LittératureRomans étrangers
Crédit photo : Éditions Grasset
Maya Vidal, à moitié chilienne et danoise, n’a de sud-américain que son nom. Lorsqu’elle arrive à Chiloé, une île perdue au sud du Chili d’où vient sa grand-mère, sa peau ivoire et ses sourcils pâles attirent l’attention. Aussitôt surnommée «gringuita» (diminutif affectueux de «touriste»), Maya se moule tranquillement aux journées grises et luxuriantes particulières à ce village isolé, mais aussi à la cohabitation avec Manuel Arias, un cousin éloigné de sa grand-mère Nini, solitaire depuis plusieurs années – lire décennies. Elle doit s’y acclimater, puisqu’elle n’a pas quitté les États-Unis pour prendre de simples vacances, ce que nous apprenons au long du récit, mais plutôt pour sa survie.

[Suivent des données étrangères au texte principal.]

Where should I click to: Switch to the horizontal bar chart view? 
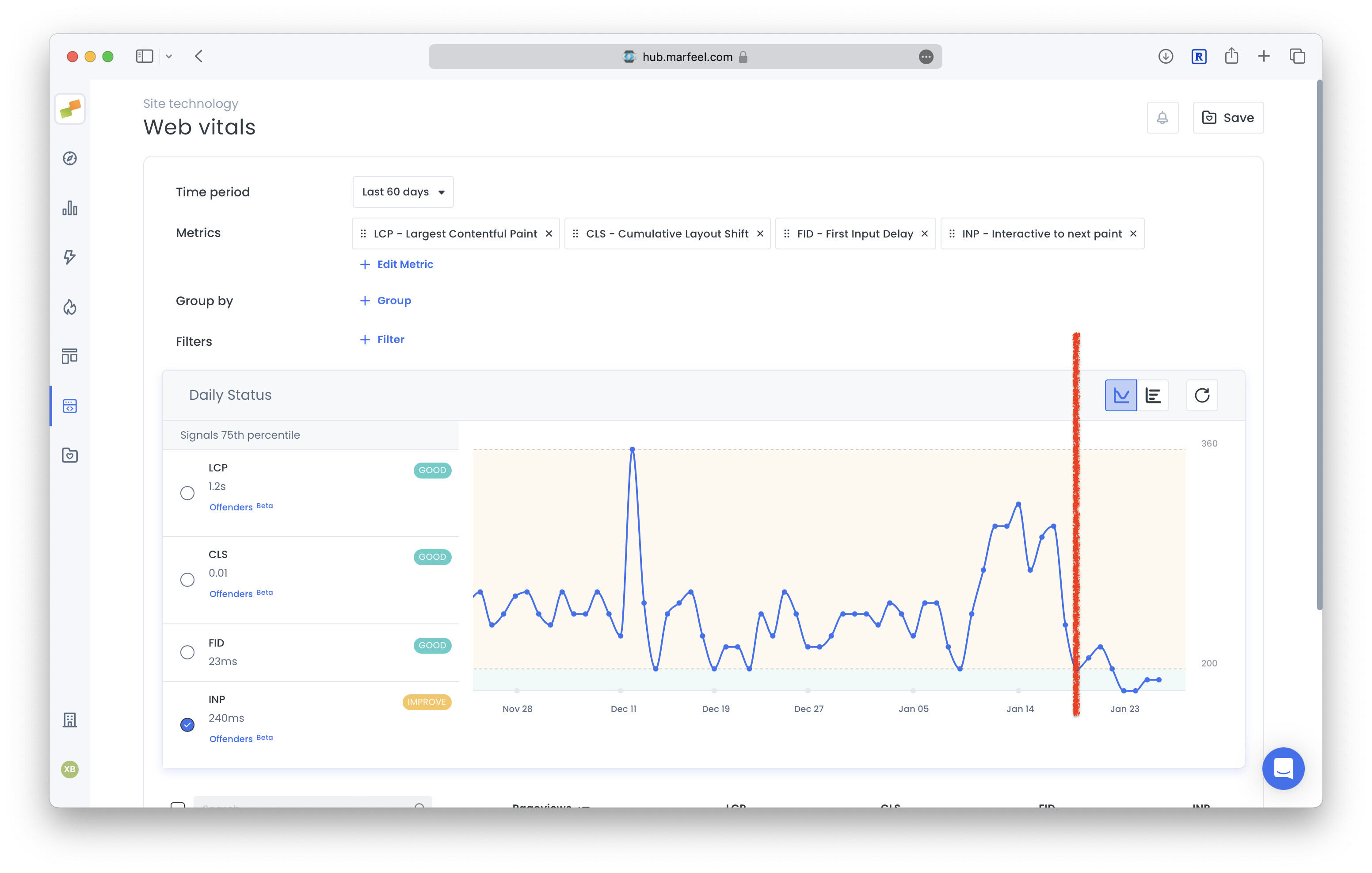point(1153,395)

Sans démarcation dans le texte autre que le passage des saisons chiliennes, Maya nous livre en parallèle deux histoires: d’une part, sa vie à Chiloé racontée au présent à la manière d’un journal, puis sa «biographie», de son enfance jusqu’à la désintoxication qui a précédé son départ sur l’île.

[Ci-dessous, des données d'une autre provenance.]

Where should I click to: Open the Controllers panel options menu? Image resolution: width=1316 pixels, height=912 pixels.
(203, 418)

Dès sa naissance, Maya soupçonne avoir été victime d’une sorte de malédiction, car «là ou [elle] pose le pied, l’herbe ne repousse plus». D’abord, sa mère l’a abandonnée quelques jours après sa naissance à ses grands-parents paternels pour retourner à son Danemark natal, et son père pilote d’avion n’est presque jamais sur la terre ferme pour s’occuper d’elle. Heureusement, entourée d’une grand-mère hippie militante et passionnée d’astrologie et de son mari astronome – appelé affectueusement Popo par la narratrice –, Maya grandit dans une atmosphère saine. Son calvaire a commence véritablement alors que son Popo meurt lorsqu’elle a 16 ans: suite à cette immense peine, avec ses deux amies «vampires», elle repousse plusieurs limites (consommation de drogues et d’alcool, sexualité débridée) et use de stratagèmes inusités pour obtenir de l’argent rapidement afin de subvenir à ses dépendances. Il est impossible de tout résumer sans révéler des éléments importants de l’intrigue, mais mentionnons que le lecteur n’est pas au bout de ses peines: ce n’est que le commencement des embrouilles dans lesquelles la narratrice s’est plongée.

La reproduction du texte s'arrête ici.